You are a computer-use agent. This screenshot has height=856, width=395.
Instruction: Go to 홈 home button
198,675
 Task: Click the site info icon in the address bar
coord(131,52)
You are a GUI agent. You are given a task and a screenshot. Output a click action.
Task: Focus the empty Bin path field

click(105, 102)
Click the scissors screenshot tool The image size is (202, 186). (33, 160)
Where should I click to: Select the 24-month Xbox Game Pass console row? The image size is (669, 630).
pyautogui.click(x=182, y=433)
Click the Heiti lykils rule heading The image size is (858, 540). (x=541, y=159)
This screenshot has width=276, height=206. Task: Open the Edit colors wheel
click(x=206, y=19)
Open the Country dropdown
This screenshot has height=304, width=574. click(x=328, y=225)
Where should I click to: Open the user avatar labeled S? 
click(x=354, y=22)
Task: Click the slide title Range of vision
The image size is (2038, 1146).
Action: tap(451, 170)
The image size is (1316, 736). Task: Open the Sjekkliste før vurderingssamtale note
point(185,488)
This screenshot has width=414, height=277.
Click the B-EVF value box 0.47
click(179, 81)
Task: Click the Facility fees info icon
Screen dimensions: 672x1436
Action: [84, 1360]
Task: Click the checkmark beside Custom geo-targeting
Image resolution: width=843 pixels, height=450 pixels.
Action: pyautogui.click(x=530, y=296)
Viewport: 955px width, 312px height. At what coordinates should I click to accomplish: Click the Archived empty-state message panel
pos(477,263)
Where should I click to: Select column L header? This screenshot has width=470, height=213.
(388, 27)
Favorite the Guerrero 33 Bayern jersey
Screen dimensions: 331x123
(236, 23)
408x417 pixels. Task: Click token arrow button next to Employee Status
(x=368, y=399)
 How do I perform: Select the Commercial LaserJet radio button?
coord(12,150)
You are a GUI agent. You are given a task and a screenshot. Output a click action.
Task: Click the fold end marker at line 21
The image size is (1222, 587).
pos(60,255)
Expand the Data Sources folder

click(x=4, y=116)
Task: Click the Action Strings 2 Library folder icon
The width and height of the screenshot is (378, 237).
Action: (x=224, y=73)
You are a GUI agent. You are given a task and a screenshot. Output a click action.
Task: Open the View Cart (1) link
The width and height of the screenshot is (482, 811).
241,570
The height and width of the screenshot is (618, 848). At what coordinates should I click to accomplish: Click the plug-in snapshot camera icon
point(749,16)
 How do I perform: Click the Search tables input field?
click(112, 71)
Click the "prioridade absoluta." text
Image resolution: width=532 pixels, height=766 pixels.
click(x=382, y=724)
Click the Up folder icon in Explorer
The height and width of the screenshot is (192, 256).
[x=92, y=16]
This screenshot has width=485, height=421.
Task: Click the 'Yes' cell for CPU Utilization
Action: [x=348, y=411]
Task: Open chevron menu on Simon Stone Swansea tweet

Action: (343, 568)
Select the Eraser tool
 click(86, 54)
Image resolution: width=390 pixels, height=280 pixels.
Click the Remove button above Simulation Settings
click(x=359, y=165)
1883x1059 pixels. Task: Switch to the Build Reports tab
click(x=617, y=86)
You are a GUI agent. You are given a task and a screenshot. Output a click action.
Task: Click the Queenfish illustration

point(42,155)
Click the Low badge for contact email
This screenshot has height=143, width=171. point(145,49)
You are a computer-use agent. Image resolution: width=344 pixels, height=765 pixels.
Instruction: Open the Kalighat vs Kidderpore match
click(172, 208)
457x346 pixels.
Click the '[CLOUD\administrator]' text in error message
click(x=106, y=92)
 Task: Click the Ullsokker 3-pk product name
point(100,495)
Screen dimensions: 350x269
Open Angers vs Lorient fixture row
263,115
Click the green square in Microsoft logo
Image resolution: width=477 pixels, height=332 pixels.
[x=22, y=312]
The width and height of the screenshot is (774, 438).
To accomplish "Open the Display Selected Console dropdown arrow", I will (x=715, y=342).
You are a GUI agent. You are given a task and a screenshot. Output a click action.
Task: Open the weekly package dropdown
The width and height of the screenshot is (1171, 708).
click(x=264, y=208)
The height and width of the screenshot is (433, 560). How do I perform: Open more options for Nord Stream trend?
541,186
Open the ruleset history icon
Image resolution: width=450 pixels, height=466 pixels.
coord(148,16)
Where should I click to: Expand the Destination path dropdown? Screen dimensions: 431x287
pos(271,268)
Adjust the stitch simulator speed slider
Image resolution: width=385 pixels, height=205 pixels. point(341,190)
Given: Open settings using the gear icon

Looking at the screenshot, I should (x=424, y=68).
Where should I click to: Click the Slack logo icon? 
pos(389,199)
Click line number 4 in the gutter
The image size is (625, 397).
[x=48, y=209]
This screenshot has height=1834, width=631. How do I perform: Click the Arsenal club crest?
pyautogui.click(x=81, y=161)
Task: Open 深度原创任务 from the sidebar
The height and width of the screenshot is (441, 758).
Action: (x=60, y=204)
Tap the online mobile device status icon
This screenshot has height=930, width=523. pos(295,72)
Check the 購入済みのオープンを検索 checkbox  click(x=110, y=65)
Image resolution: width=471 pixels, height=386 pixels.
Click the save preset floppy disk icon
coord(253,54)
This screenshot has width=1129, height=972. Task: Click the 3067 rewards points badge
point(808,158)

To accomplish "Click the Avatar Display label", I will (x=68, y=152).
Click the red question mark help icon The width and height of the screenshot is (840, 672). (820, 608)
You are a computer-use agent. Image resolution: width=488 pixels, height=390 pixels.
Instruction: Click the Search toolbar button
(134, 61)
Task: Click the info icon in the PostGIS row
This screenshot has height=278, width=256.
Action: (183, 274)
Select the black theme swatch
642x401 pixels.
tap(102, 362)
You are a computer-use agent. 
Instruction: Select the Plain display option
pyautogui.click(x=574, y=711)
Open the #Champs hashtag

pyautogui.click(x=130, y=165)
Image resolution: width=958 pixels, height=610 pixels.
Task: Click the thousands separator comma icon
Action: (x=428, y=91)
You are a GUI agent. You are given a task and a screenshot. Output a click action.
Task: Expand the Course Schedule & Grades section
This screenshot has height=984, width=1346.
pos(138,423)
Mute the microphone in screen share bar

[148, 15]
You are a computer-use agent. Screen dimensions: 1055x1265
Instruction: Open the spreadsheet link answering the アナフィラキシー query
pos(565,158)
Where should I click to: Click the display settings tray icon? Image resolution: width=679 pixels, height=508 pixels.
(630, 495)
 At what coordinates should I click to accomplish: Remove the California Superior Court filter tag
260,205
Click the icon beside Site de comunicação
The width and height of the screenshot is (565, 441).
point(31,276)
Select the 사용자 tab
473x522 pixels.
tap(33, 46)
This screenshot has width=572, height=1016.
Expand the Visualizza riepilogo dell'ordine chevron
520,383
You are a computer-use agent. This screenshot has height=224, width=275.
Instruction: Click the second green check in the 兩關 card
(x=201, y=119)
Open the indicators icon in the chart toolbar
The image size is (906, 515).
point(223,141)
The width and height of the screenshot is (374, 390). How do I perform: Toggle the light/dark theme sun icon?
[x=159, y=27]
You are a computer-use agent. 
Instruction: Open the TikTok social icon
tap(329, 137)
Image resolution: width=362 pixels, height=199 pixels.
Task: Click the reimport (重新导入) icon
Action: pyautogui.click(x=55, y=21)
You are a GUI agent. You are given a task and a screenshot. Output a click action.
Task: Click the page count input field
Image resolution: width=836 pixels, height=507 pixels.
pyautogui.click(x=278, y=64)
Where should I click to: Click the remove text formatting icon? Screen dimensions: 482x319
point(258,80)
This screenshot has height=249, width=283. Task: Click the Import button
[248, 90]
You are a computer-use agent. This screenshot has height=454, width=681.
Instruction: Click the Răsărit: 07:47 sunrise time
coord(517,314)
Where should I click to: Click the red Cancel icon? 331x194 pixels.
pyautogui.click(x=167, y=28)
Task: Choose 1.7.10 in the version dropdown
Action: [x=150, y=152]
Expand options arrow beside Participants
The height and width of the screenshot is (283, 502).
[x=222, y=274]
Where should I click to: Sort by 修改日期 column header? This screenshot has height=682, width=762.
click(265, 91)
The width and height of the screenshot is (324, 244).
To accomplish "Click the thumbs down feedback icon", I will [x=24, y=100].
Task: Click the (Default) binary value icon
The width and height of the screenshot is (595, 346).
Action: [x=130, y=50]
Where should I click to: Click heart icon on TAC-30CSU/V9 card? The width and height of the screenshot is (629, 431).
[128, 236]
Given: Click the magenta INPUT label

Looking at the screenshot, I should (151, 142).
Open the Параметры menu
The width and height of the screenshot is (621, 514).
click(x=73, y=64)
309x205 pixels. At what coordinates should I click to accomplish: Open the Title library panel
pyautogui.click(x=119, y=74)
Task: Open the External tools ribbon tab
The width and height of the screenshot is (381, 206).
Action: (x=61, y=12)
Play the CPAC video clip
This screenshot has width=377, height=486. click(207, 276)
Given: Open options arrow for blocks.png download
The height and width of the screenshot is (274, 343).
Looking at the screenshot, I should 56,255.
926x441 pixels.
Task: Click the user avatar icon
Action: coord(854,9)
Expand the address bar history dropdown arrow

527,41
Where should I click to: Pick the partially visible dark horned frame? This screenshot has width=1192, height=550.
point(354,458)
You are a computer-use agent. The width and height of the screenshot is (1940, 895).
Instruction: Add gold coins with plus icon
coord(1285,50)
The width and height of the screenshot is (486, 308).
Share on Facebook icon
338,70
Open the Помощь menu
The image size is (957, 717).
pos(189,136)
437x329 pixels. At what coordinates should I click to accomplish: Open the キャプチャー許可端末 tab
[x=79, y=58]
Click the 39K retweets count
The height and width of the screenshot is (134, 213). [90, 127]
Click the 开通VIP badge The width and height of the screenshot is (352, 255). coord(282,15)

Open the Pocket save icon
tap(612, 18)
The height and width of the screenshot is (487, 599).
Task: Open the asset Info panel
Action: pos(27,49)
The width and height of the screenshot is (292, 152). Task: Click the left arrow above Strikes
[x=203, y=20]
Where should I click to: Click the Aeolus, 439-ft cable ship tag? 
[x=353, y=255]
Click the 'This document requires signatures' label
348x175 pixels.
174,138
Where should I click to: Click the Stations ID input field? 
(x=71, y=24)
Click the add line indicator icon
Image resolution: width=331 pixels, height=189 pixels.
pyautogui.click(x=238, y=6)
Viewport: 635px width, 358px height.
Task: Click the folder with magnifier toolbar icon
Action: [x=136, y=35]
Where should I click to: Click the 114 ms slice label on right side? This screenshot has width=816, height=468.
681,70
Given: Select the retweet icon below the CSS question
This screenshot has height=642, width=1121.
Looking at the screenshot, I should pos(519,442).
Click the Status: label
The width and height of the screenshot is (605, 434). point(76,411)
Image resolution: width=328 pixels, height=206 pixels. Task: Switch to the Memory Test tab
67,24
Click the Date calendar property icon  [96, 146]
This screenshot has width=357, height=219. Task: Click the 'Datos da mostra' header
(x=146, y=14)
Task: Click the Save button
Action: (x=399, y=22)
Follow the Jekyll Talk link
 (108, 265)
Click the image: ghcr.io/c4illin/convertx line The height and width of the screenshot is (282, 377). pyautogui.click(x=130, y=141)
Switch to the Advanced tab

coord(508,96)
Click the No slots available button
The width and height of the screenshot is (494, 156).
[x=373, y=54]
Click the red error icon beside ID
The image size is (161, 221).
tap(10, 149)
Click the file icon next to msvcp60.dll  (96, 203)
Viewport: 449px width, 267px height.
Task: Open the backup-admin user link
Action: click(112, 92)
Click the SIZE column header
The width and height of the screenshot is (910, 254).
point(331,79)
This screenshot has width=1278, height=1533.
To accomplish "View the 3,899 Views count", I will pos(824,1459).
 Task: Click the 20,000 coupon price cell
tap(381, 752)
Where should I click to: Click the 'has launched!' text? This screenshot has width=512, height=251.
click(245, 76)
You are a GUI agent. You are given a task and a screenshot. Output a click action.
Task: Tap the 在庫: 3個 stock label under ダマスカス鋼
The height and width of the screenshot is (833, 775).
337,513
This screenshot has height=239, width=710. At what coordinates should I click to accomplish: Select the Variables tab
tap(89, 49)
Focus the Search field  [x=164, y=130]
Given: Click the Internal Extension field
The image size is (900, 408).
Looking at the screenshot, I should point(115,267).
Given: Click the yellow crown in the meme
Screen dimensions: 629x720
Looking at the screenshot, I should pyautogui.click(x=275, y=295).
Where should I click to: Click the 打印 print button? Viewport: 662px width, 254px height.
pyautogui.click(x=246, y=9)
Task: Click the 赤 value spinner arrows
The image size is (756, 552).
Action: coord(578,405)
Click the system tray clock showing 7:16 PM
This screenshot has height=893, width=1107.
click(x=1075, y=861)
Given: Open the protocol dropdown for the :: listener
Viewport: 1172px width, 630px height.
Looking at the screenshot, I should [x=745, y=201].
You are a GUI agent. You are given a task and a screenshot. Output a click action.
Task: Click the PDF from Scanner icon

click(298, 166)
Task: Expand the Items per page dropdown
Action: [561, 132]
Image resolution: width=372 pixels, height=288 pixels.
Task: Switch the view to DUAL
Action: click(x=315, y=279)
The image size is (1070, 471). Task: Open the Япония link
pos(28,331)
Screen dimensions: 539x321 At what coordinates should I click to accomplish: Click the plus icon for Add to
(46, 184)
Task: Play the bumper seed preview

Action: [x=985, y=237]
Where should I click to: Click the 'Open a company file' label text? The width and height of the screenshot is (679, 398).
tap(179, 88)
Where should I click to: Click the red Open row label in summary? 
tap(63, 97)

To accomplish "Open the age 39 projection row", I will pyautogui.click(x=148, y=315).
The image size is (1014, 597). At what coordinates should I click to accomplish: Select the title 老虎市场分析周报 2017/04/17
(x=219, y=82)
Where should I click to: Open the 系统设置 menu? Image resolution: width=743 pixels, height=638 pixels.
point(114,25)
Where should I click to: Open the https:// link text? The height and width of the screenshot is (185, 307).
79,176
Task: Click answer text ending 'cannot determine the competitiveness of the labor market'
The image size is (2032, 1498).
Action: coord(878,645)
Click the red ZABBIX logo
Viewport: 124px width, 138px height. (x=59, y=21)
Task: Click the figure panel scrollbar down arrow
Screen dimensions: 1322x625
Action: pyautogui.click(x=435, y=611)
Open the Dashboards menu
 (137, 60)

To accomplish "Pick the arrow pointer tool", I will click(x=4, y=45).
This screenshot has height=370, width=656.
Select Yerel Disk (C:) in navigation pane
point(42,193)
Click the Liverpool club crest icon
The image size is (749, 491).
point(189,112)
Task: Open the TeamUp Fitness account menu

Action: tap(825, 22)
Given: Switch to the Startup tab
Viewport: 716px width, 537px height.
====
**Directions for this task:** Wherever a line in the entries holds "question", copy that line.

**Task response:**
Click the red question mark help icon The width and height of the screenshot is (840, 672). (820, 608)
Given: Select the retweet icon below the CSS question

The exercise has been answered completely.